1. Set up the environment – Spark 3.x, Java 11, and Sling installation (pip install sling-cli). Make sure the Iceberg Spark runtime is on the classpath.

2. Run locallysling run sling.yml. Sling will read the source schema, map columns, and write the first snapshot into Iceberg.

3. Airflow orchestration – Create a BashOperator that calls the same CLI, passing the execution date for incremental loads.

# airflow_dag.py
from airflow import DAG
from airflow.operators.bash import BashOperator
from datetime import datetime, timedelta

default_args = {
    'owner': 'data_eng',
    'depends_on_past': False,
    'retries': 1,
    'retry_delay': timedelta(minutes=5),
}

with DAG('load_postgres_to_iceberg',
         default_args=default_args,
         schedule_interval='@daily',
         start_date=datetime(2026, 1, 1),
         catchup=False) as dag:

    sling_task = BashOperator(
        task_id='sling_load',
        bash_command='sling run sling.yml --env execution_date=${{ ds }}',
    )

4. Validate – In Spark Shell, run DESCRIBE HISTORY lake.sales to see the snapshot timeline, and SELECT * FROM lake.sales LIMIT 10 to confirm data integrity.

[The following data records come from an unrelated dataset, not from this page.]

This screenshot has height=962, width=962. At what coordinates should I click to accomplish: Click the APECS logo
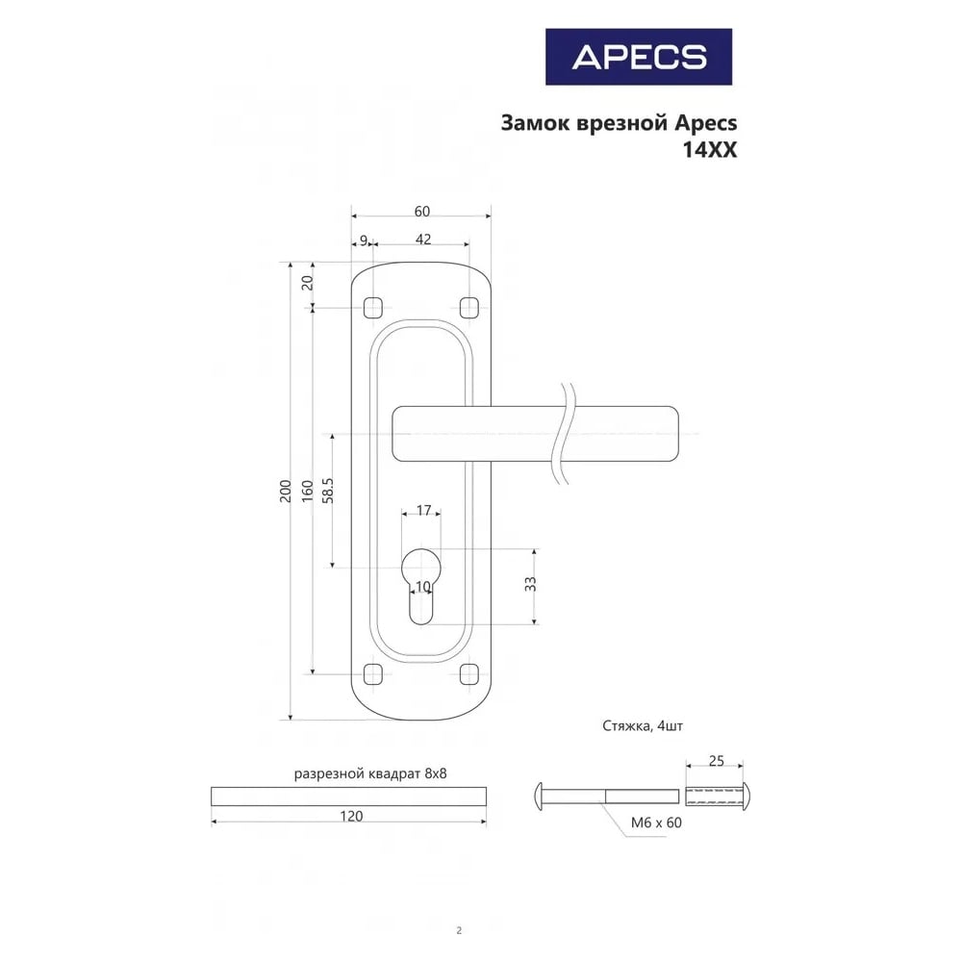(639, 57)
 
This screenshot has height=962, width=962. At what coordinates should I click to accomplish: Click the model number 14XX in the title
(710, 150)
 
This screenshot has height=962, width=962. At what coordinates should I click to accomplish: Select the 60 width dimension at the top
(422, 211)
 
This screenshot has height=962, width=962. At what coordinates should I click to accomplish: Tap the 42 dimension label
(423, 239)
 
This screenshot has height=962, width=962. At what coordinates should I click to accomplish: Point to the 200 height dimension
(286, 491)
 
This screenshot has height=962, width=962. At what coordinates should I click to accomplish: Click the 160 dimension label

Real‑World Impact: From Prototype to Production‑Scale ETL

Take a fintech startup that moved from nightly PostgreSQL dumps to Sling‑powered Iceberg loads. The nightly load time dropped from 3 hrs to 12 min – a 15× improvement. Storage costs fell by 38 % because Iceberg trimmed unused columns and leveraged compression. The team also added a Great Expectations quality check that ran after each Sling job, catching anomalies before they hit downstream models.

Operationally, schema evolution is painless. When customer_id changed type, Sling automatically added the new column to the Iceberg table without breaking existing queries. Downstream dbt models continued to work, because Iceberg preserves historic data and offers time‑travel queries.

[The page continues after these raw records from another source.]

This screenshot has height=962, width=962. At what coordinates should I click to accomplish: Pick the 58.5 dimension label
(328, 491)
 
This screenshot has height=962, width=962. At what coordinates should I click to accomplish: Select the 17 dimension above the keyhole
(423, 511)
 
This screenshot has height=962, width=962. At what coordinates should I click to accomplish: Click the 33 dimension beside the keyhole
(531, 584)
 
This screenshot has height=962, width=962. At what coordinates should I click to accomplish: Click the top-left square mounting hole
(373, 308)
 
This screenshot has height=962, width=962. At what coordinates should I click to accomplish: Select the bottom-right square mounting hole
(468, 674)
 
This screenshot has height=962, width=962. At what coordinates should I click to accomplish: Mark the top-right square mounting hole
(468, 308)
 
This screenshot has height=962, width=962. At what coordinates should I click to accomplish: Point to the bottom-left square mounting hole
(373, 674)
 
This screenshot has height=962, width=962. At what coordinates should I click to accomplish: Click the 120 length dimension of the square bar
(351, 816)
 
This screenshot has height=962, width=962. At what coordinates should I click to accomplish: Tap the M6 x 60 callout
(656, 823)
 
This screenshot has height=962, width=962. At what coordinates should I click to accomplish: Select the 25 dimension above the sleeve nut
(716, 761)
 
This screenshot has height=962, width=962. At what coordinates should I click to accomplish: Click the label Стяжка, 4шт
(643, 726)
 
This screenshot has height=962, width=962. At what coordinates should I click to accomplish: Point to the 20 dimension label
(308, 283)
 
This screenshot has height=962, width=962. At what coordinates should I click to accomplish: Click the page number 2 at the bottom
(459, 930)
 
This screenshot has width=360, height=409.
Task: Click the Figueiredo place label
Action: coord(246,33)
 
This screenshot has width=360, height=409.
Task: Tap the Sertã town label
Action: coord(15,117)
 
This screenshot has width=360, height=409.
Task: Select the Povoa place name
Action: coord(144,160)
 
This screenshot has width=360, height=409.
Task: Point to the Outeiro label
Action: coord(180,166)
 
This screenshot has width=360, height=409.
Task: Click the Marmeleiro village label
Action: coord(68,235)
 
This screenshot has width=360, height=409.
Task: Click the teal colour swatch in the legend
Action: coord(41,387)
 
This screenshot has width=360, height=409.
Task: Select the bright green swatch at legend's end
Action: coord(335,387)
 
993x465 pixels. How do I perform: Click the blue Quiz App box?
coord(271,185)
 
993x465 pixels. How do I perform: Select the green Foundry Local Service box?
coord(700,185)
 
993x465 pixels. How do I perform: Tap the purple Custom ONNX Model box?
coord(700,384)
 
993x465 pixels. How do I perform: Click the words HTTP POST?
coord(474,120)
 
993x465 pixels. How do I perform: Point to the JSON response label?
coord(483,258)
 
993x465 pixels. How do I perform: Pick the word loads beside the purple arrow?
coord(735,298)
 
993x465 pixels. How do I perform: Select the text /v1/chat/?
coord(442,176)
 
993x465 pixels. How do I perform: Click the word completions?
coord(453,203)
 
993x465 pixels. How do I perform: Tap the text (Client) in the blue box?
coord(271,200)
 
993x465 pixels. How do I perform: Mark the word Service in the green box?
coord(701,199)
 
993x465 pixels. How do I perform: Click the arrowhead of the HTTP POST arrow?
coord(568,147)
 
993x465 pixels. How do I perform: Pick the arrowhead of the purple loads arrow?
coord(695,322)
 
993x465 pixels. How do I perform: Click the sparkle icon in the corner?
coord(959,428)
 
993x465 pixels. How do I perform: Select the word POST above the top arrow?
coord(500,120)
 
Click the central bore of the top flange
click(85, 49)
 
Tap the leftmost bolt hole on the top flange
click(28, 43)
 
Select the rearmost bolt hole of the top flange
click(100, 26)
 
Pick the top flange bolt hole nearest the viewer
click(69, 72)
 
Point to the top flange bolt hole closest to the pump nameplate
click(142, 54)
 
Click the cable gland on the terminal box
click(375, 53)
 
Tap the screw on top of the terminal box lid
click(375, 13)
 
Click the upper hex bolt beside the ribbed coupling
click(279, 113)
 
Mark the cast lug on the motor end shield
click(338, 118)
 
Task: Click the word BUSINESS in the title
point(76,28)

Actionable Takeaways & Next Steps

  • Checklist – Verify Spark 3.x, Java 11, Iceberg runtime, and secure credentials (env vars or Vault).
  • Best practices – Use a granular incremental key (e.g., updated_at), partition by year/month for faster pruning, and enable checkpointing to avoid duplicates.
  • Monitoring – Airflow logs give you job status; Iceberg’s DESCRIBE HISTORY shows snapshot creation times, and you can expose metrics via Prometheus.
  • Scale up – Add more tables by replicating the sling.yml pattern; orchestrate with a single DAG that loops over a list of configs.
  • Future enhancements – Combine Sling with dbt run‑operation for post‑load transformations, add Great Expectations for data quality, and explore Iceberg’s MERGE INTO for upserts instead of append-only writes.

Frequently Asked Questions

How does Sling differ from traditional ETL tools for loading PostgreSQL into Iceberg?

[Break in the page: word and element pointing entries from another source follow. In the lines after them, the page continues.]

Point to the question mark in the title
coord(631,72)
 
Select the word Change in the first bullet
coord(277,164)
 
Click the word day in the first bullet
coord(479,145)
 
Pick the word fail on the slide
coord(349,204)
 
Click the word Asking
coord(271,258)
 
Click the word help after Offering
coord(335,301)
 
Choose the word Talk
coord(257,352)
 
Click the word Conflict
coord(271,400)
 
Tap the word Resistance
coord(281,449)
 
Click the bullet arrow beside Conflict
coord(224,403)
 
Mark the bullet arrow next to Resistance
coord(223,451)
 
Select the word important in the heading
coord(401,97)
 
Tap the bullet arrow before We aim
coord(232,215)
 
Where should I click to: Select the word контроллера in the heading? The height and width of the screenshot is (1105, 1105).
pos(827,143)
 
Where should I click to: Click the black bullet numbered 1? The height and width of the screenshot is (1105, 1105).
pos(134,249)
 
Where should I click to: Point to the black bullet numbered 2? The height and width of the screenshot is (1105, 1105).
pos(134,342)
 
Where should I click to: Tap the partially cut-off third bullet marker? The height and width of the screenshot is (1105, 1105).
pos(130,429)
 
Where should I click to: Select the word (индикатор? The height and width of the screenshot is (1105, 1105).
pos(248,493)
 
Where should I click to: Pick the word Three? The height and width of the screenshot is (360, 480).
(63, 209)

Sling is a code‑first, Spark‑powered framework that uses declarative YAML files instead of UI drag‑and‑drop. It handles schema inference, incremental CDC, and checkpointing out‑of‑the‑box, while traditional ETL tools often require custom scripts for each step.

Can I schedule Sling jobs with Airflow for continuous data pipelines?

Yes. Sling’s CLI can be invoked from an Airflow BashOperator or PythonOperator, allowing you to pass execution dates for incremental loads. The job’s state (success/failure) is captured in Airflow logs, enabling alerting and retries.

Is it possible to combine dbt transformations with a Sling‑based load?

Absolutely. After Sling materializes the Iceberg table, you can call dbt run-operation (or dbt run) to apply models that reference the new table. This creates a seamless “load‑then‑transform” workflow within the same pipeline.

What Spark version is required for Sling to work with Iceberg?

Sling currently supports Spark 3.2 + with the Iceberg Spark runtime (org.apache.iceberg:iceberg-spark-runtime-3.2). Using a compatible version ensures access to Iceberg’s table‑level APIs and ACID guarantees.

How does Sling handle schema changes in the source PostgreSQL table?

Sling reads the source schema at each run and automatically maps new columns to Iceberg’s evolving schema. If a column is dropped, Iceberg retains the historic data (time‑travel) while the new schema omits the column, preserving query compatibility.